If you only see the advantage of monopoly harms without analyzing the costs to the rest of us who live in society together, odds are you may be ambivalent at best to the private threat of the world’s largest corporations and the destruction they cause to the planet. I think this is an extremest position to take given out most immediate and ongoing climate-related disasters. Destroying the planet and undermining the democratic health of our country, along with fortifying racial capitalism, is what monopolies seek to do. They make laws, have the power to tax, and subject their employees to a form of aggressive, intrusive private governance all while remaining unaccountable to the public to which they serve. In the Moral Markets chapter, Teachout describes that this doesn’t have to be our fate. The crumbling and formerly unassailable “principles” of neoclassical economics are not conducive to a sustainable future and equitable economy. We can build an inclusive, fair economy by reigning in private forms of massive outsized power to quell undue political influence they hold over our collective voice.
We also need not to give into the attractive politics of centering ethical consumption as the primary tool for remedying this. As Teachout explains, we would be wise to more effectively advocate for change by doing the hard work of organizing and staying in the ear of elected representatives. We need not cede anymore power to Facebook by making it seem like they hold the true key to political revolution. Real change does not start in the corporate board room. Being a part of this capitalist society, much like using Facebook to stay connected to your family and friends, is not an endorsement of the system as it stands. You can advocate for change and are allowed to be dissatisfied by the economic system under which many of us suffer in the same way you’re allowed to criticize Facebook’s active promotion of right-wing extremism and misinformation and data collection practices.
Finally, Teachout’s book covers more topics like how we can use nationalization of essential infrastructure in tandem to anti-monopoly goals of breaking up behemoth corporations. She also covers how the culture of monopoly power reinforces structural racism. She also talks about several times the danger of the false binary of “consumers” vs. everyday people living as members of our broader community.

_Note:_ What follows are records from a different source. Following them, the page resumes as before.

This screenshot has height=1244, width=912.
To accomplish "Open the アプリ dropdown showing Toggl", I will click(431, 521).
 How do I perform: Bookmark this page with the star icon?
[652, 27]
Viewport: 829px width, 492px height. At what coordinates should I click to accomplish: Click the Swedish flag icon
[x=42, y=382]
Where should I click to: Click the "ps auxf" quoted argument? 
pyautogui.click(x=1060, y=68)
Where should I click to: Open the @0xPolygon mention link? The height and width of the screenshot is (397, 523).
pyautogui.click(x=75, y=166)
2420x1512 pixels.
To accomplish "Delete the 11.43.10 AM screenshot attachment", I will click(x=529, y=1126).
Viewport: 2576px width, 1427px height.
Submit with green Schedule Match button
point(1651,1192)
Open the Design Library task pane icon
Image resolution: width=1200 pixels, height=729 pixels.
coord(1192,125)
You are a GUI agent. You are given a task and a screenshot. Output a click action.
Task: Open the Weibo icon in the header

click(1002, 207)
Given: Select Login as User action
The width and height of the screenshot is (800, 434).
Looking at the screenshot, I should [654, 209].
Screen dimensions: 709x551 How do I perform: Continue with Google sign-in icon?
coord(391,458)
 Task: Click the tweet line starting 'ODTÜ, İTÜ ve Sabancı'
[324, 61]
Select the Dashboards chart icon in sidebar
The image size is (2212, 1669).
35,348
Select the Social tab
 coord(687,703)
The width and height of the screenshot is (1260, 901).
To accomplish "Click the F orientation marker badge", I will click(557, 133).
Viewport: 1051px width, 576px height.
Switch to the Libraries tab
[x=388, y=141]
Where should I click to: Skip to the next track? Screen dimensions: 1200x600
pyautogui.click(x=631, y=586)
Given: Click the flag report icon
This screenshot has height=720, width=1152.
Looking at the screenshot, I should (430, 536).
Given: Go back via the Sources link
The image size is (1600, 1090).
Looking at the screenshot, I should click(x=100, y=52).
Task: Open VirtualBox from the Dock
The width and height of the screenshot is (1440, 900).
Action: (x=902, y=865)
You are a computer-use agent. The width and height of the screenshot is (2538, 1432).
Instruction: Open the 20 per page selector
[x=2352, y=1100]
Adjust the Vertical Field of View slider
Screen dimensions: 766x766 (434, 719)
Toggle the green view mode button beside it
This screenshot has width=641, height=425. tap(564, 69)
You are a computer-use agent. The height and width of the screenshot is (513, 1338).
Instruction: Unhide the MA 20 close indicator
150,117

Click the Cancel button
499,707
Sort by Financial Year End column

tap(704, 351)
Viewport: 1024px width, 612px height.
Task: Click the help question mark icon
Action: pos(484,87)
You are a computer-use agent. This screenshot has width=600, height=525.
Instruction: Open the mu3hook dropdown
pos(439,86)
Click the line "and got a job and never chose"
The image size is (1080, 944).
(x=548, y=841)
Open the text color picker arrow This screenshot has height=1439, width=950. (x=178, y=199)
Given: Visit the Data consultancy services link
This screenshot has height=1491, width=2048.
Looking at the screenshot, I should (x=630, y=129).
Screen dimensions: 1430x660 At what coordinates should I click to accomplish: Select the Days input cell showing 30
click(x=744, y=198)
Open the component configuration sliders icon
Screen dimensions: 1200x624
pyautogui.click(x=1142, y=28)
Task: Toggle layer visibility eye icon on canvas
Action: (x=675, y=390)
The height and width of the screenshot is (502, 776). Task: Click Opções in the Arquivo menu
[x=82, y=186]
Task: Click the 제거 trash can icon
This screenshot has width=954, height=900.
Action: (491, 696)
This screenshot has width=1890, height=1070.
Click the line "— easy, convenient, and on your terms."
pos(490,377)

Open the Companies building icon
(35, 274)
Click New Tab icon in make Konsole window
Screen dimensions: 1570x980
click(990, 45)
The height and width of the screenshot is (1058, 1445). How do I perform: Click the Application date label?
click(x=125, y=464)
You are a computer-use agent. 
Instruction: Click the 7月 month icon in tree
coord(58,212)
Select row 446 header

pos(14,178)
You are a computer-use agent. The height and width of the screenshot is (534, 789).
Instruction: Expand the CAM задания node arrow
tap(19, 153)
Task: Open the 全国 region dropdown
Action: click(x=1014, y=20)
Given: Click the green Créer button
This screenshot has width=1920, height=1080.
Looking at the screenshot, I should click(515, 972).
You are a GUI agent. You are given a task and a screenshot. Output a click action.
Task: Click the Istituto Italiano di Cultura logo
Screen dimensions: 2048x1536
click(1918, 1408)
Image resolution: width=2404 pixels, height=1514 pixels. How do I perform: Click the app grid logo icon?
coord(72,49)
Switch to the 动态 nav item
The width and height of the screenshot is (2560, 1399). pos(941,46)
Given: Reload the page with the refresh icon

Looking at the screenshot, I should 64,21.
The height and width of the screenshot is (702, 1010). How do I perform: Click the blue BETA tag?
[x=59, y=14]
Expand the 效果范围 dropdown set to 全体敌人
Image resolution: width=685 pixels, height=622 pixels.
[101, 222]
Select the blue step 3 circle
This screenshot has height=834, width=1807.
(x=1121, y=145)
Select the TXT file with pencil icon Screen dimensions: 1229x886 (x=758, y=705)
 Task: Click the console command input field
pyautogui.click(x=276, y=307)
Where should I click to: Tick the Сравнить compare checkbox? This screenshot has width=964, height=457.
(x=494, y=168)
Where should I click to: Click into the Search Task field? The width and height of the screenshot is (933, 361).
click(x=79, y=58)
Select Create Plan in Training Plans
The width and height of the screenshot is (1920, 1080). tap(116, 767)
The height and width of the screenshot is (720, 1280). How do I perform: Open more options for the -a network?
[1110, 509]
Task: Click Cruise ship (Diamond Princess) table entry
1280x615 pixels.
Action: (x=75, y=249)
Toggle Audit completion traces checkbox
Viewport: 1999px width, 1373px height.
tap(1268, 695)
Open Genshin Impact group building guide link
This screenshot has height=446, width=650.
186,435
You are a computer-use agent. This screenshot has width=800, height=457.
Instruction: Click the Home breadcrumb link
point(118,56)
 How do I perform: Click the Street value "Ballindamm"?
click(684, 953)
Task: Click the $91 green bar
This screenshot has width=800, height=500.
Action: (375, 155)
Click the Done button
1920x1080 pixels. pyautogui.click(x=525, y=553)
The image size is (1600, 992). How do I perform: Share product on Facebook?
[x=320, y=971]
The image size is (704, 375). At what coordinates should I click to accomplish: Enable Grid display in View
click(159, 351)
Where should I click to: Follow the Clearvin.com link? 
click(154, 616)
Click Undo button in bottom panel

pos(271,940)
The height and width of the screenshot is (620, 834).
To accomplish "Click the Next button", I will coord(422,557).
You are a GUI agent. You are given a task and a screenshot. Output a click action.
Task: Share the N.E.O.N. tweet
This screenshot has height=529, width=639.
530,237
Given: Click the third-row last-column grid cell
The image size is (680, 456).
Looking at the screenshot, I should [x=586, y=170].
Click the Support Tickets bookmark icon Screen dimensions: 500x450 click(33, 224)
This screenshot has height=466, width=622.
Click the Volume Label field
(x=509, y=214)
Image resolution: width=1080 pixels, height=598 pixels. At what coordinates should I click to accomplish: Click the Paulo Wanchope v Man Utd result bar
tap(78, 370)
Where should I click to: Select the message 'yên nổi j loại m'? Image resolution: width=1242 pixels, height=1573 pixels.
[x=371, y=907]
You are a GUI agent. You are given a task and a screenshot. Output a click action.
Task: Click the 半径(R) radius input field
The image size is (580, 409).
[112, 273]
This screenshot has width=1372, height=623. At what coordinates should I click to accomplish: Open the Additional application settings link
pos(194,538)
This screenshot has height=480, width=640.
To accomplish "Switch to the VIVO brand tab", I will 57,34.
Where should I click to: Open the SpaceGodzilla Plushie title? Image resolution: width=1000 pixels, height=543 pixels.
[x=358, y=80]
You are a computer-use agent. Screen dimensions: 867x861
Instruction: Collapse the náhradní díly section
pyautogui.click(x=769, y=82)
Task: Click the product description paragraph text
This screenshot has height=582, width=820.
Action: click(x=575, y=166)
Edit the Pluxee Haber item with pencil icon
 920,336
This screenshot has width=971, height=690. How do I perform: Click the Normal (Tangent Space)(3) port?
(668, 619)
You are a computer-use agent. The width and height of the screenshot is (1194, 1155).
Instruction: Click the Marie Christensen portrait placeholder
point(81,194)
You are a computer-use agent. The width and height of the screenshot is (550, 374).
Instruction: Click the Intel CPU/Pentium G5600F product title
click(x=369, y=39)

I liked this book and thought it was essential to helping me make connections between previous observations between antimonopoly and what its strict implementation means for the rest of us. I recommend picking it up, because it is a relatively quick, important read. It may also encourage you to be one driving force of change in your community. And finally, I think this book helps to show we can either save the climate or we can protect an ongoing culture of neoliberal austerity and monopolistic harm, but not both.